======== PROVIDED DATA ========

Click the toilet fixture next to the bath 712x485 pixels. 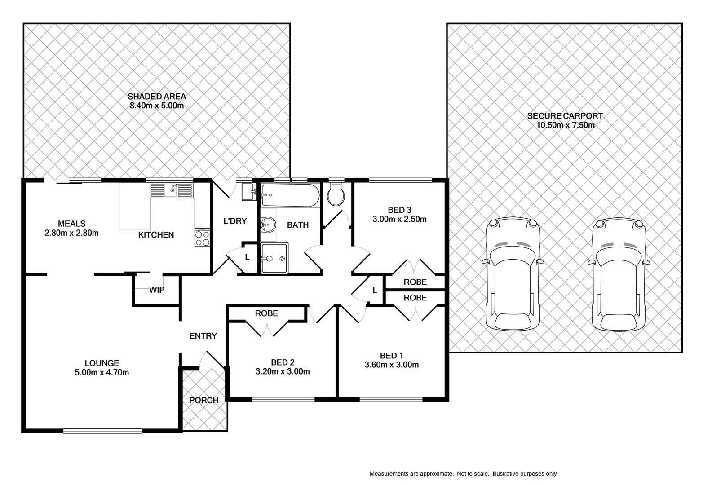tap(336, 194)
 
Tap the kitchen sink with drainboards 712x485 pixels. tap(171, 190)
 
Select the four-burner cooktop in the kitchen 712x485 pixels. tap(203, 238)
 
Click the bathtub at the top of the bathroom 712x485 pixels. tap(290, 196)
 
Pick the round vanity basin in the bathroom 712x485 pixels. tap(268, 224)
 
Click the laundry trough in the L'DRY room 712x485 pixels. tap(249, 192)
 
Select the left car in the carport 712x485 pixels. tap(513, 274)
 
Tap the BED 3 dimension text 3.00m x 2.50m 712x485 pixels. tap(399, 220)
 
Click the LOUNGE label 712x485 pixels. tap(102, 363)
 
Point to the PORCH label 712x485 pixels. tap(204, 400)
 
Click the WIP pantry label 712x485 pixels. tap(157, 290)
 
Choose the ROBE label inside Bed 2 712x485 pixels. tap(266, 313)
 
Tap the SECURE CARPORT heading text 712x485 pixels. tap(565, 116)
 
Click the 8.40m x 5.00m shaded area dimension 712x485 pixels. tap(157, 106)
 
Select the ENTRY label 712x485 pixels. tap(203, 336)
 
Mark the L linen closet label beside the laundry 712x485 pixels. tap(247, 257)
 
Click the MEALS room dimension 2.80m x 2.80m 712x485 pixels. tap(71, 233)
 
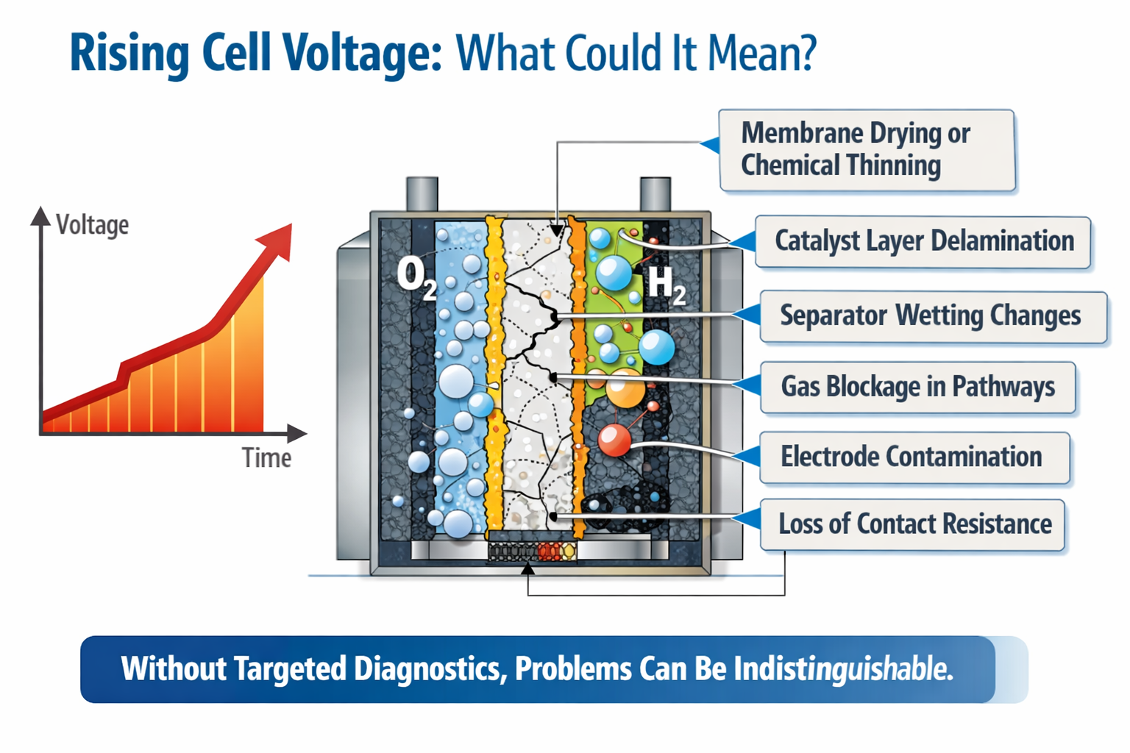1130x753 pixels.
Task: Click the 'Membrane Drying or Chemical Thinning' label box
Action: [867, 150]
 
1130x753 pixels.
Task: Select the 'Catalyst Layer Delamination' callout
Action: [923, 241]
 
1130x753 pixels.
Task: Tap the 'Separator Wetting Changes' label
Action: [931, 316]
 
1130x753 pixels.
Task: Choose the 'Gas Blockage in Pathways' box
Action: [917, 387]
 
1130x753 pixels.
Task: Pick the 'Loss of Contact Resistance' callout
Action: [913, 524]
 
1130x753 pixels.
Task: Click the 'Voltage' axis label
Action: [92, 225]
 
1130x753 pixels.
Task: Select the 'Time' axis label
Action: [266, 458]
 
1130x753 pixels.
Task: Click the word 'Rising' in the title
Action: [129, 54]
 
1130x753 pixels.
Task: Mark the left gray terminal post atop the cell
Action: [422, 194]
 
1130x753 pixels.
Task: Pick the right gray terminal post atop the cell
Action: [655, 194]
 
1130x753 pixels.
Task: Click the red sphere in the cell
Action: [614, 440]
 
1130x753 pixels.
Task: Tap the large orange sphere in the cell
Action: [625, 388]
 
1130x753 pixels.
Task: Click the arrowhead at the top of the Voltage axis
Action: [40, 215]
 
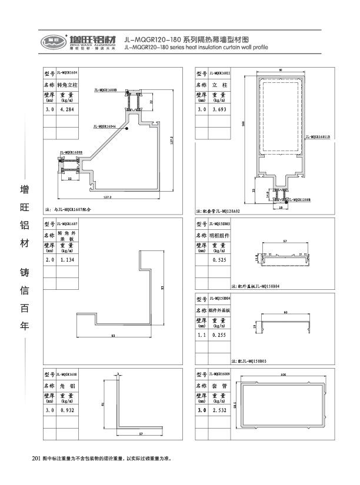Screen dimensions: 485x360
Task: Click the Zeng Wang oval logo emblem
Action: [x=51, y=41]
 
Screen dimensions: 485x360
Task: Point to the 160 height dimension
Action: [x=243, y=123]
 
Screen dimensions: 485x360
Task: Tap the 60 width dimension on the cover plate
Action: [x=285, y=313]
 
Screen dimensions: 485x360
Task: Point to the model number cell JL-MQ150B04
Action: [x=220, y=299]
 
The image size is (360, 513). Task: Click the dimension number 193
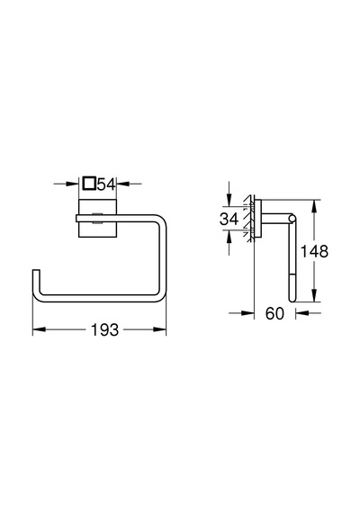[104, 329]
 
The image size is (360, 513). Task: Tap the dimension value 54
[107, 184]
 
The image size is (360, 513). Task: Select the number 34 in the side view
[230, 219]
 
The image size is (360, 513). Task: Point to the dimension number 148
[314, 251]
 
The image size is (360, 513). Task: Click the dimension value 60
[274, 313]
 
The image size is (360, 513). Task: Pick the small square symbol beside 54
[89, 184]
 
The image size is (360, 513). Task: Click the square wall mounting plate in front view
[98, 218]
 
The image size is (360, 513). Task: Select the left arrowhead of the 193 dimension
[39, 329]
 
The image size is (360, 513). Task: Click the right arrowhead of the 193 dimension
[159, 329]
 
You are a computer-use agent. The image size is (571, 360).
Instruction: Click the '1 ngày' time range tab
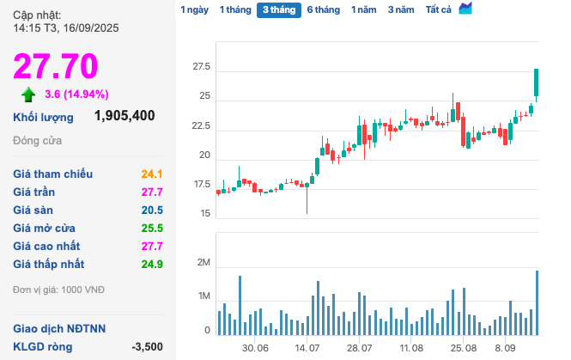click(194, 10)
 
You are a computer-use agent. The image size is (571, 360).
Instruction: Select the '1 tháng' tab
click(234, 10)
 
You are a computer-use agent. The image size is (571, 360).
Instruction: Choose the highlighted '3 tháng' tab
click(278, 10)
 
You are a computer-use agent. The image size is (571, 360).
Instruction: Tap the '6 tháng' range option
click(323, 10)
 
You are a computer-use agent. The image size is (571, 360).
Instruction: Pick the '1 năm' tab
click(364, 10)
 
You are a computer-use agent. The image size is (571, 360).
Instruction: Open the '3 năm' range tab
click(400, 10)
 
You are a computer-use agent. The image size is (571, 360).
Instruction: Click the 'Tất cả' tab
click(439, 10)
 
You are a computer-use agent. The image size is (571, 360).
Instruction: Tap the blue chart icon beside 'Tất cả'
click(465, 9)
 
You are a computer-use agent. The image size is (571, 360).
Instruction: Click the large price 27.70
click(55, 66)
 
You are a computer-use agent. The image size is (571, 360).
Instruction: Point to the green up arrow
click(28, 95)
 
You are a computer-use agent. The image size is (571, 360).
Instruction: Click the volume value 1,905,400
click(125, 116)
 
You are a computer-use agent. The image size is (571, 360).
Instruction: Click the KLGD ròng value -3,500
click(147, 347)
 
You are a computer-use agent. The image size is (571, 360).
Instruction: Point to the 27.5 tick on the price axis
click(201, 67)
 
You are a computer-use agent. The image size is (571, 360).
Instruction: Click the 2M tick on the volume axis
click(203, 262)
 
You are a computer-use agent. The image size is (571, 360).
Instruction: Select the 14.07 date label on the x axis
click(307, 349)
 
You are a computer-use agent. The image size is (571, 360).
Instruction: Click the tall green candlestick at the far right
click(537, 82)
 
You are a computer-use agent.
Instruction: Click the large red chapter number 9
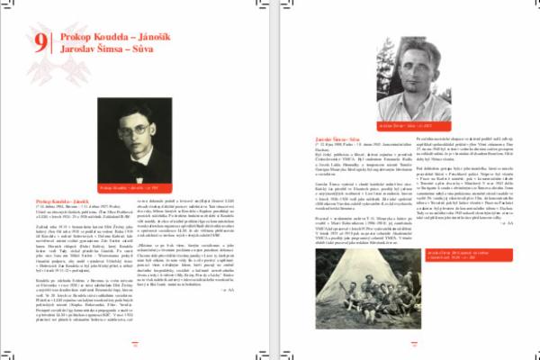tap(42, 42)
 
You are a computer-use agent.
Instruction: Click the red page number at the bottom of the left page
tap(133, 343)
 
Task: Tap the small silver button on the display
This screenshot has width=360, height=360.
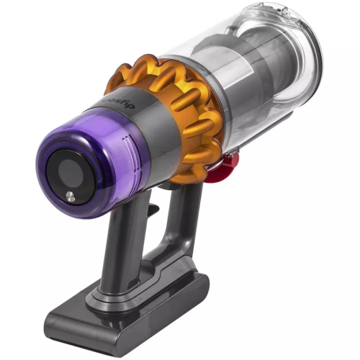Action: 69,196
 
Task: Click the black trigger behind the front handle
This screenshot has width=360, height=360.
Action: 154,210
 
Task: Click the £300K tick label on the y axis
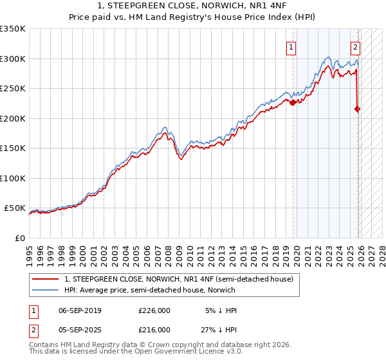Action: point(13,59)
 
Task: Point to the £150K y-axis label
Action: point(13,148)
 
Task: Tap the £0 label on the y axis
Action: point(19,238)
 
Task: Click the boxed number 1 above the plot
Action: point(291,46)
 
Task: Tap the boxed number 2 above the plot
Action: point(354,46)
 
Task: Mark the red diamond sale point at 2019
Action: point(293,102)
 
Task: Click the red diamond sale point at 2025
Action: point(358,109)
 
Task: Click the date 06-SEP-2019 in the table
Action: point(80,310)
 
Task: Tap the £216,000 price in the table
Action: point(154,329)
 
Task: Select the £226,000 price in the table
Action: point(154,310)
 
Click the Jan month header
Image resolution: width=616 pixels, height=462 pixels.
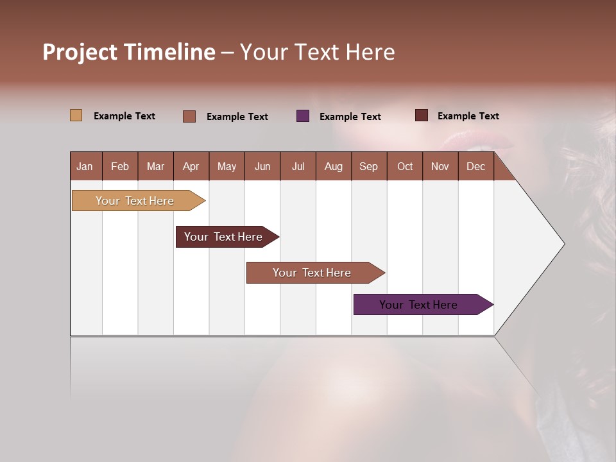85,166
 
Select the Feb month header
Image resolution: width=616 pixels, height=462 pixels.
120,166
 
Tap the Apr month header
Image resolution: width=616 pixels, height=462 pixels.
191,166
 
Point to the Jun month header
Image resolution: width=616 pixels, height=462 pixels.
262,166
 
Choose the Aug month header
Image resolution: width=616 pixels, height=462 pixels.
334,166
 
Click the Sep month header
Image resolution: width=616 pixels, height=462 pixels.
369,166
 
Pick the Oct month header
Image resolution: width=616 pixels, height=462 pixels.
405,166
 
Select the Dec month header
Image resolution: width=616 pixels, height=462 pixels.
476,166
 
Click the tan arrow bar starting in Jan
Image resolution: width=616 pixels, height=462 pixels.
135,201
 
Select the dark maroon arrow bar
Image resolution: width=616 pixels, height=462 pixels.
224,237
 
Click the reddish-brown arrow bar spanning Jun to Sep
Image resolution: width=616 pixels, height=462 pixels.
312,273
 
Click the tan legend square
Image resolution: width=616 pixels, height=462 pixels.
76,116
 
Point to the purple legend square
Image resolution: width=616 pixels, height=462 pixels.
303,116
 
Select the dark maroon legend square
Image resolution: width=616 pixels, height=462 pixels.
421,116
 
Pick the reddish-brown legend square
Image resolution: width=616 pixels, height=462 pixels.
189,116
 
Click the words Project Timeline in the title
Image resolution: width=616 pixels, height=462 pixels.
129,52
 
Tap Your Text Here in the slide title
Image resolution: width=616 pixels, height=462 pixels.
318,52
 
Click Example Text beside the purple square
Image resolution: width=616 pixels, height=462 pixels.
350,117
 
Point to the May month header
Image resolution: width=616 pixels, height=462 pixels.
227,166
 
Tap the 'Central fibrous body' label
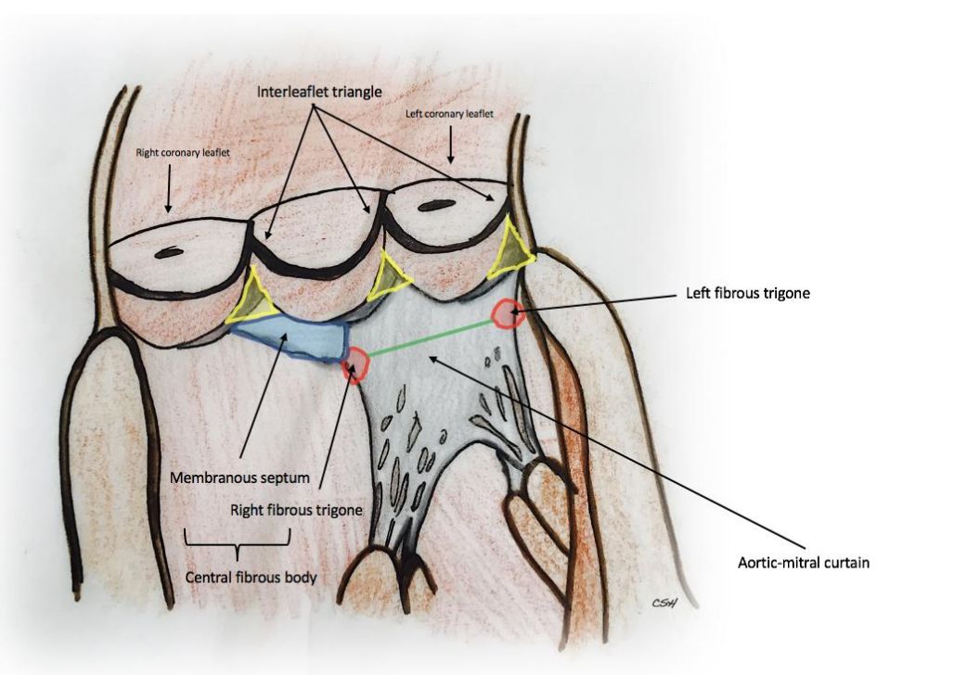(x=251, y=578)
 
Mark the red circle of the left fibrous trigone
(x=508, y=314)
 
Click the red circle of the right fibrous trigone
(x=355, y=363)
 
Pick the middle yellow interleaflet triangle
(x=388, y=278)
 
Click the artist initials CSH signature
(x=663, y=604)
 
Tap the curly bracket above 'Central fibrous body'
(x=238, y=540)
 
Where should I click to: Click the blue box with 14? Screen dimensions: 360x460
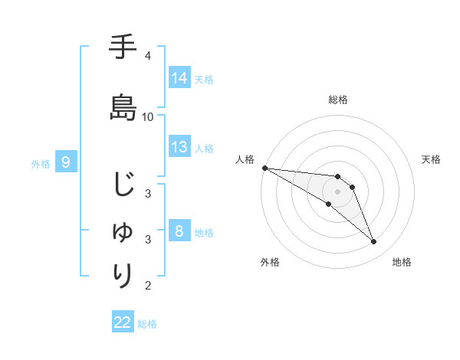click(179, 78)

========

• WHAT THIS TASK INVOLVES:
Copy the entries word for word, from the line containing "Click the reddish-brown" through the line containing "(x=238, y=540)", including both of those lines. Leave out any pictures.

• SOLVED EXERCISE:
Click the reddish-brown arrow bar spanning Jun to Sep
Image resolution: width=616 pixels, height=462 pixels.
312,273
 
Click the tan legend square
Image resolution: width=616 pixels, height=462 pixels.
76,116
 
Point to the purple legend square
Image resolution: width=616 pixels, height=462 pixels.
303,116
 
Select the dark maroon legend square
Image resolution: width=616 pixels, height=462 pixels.
421,116
 
Pick the reddish-brown legend square
Image resolution: width=616 pixels, height=462 pixels.
189,116
 
Click the words Project Timeline in the title
Image resolution: width=616 pixels, height=462 pixels.
129,52
 
Tap Your Text Here in the slide title
Image resolution: width=616 pixels, height=462 pixels.
318,52
 
Click Example Text beside the purple square
Image resolution: width=616 pixels, height=462 pixels.
350,117
 
Point to the May month header
Image resolution: width=616 pixels, height=462 pixels.
227,166
 
Tap the 'Central fibrous body' label
(x=251, y=578)
 
Mark the red circle of the left fibrous trigone
(x=508, y=314)
 
Click the red circle of the right fibrous trigone
(x=355, y=363)
 
Pick the middle yellow interleaflet triangle
(x=388, y=278)
 
Click the artist initials CSH signature
(x=663, y=604)
 
Tap the curly bracket above 'Central fibrous body'
(x=238, y=540)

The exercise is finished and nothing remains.